11. Although Joan claims to be seeking an entirely new, incognito life, she very nearly gives herself away by returning to a place where she is readily recognized. Does she run with the primary hope of being caught, like one of her Gothic heroines? Throughout the novel, Joan’s frequent solution to her problems is flight. What happens in the few instances when she chooses to fight?

12. How does your view of the Resurgenites influence your view of Arthur? How effective is he as a husband, a political rebel, a companion and lover for Joan?

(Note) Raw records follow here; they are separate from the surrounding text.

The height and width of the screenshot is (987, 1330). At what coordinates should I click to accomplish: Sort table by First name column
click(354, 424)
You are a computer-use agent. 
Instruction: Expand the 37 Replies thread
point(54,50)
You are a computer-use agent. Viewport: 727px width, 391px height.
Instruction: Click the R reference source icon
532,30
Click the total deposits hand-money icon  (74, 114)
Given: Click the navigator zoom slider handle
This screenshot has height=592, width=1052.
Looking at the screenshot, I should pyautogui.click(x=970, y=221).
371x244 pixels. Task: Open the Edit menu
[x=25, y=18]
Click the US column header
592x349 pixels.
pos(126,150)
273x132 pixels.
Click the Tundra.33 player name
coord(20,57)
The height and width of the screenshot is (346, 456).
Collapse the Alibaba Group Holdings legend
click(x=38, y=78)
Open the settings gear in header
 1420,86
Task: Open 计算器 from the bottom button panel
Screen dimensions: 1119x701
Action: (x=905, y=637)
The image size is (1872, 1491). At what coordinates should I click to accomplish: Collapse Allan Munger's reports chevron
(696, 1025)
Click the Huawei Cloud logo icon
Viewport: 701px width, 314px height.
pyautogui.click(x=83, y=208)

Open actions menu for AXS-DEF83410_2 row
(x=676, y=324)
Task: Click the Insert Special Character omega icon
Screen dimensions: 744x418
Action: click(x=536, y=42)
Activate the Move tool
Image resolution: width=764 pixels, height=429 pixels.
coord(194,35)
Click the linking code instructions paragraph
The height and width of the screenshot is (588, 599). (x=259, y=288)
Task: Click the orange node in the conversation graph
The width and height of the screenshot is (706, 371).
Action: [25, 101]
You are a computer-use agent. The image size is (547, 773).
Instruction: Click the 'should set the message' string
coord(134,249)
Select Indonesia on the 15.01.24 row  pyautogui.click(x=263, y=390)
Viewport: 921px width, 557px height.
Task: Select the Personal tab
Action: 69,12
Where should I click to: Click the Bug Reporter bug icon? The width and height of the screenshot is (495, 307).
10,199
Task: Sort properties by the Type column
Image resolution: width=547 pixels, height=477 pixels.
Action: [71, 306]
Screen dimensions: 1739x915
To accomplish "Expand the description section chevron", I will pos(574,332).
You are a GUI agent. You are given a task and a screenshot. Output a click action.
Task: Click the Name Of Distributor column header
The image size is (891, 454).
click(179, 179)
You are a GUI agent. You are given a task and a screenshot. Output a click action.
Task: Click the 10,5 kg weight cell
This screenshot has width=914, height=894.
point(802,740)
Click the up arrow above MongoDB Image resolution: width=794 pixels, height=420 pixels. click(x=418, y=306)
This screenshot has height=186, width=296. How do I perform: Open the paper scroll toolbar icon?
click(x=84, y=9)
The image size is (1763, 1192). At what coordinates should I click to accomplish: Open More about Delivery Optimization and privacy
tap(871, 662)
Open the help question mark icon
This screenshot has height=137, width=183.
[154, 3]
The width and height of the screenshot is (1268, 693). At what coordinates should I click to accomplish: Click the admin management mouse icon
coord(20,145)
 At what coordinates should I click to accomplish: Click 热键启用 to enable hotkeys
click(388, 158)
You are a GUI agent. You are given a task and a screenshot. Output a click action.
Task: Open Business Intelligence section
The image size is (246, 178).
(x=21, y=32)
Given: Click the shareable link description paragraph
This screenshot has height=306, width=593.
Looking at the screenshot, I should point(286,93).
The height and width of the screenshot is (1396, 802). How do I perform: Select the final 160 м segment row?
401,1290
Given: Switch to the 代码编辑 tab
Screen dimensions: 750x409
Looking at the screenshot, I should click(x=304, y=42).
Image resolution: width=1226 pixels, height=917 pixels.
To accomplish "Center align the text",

13. "The future," Joan claims, "doesn’t appeal to me as much as the past, but I’m sure it’s better for you." Ultimately, Joan resolves to disclose the secrets of her past in order to protect her friends. Do you believe this disclosure will enable her to begin living in the present? If so, what might her next step be?

About this Author

Margaret Atwood was born in 1939 in Ottawa and grew up in northern Ontario, Quebec, and Toronto. She received her undergraduate degree from Victoria College at the University of Toronto and her master’s degree from Radcliffe College. The daughter of a forest entomologist, Atwood spent a large part of her childhood in the Canadian wilderness. At the age of six she began to write "poems, morality plays, comic books, and an unfinished novel about an ant." At sixteen she found that writing was "suddenly the only thing I wanted to do." Throughout her career, Margaret Atwood has received numerous awards and several honorary degrees including the Canadian Governor General’s Award, Le Chevalier dans l’Ordre des Arts et des Lettres in France, and the National Arts Club Medal of Honor for Literature. She is the author of more than thirty volumes of poetry, nonfiction, and fiction, including children’s books, and short stories. Her most recent works include The Handmaid’s Tale (1986), Cat’s Eye (1989), and Alias Grace (1996), the story collection Good Bones and Simple Murders (1994), and a volume of poetry, Morning in the Burned House (1995). Ms. Atwood’s work has been published in more than twenty-five countries. She has traveled extensively and has lived in Boston, Vancouver, Montreal, London, Provence, Berlin, and Edinburgh. Margaret Atwood now lives in Toronto with novelist Graeme Gibson and their daughter.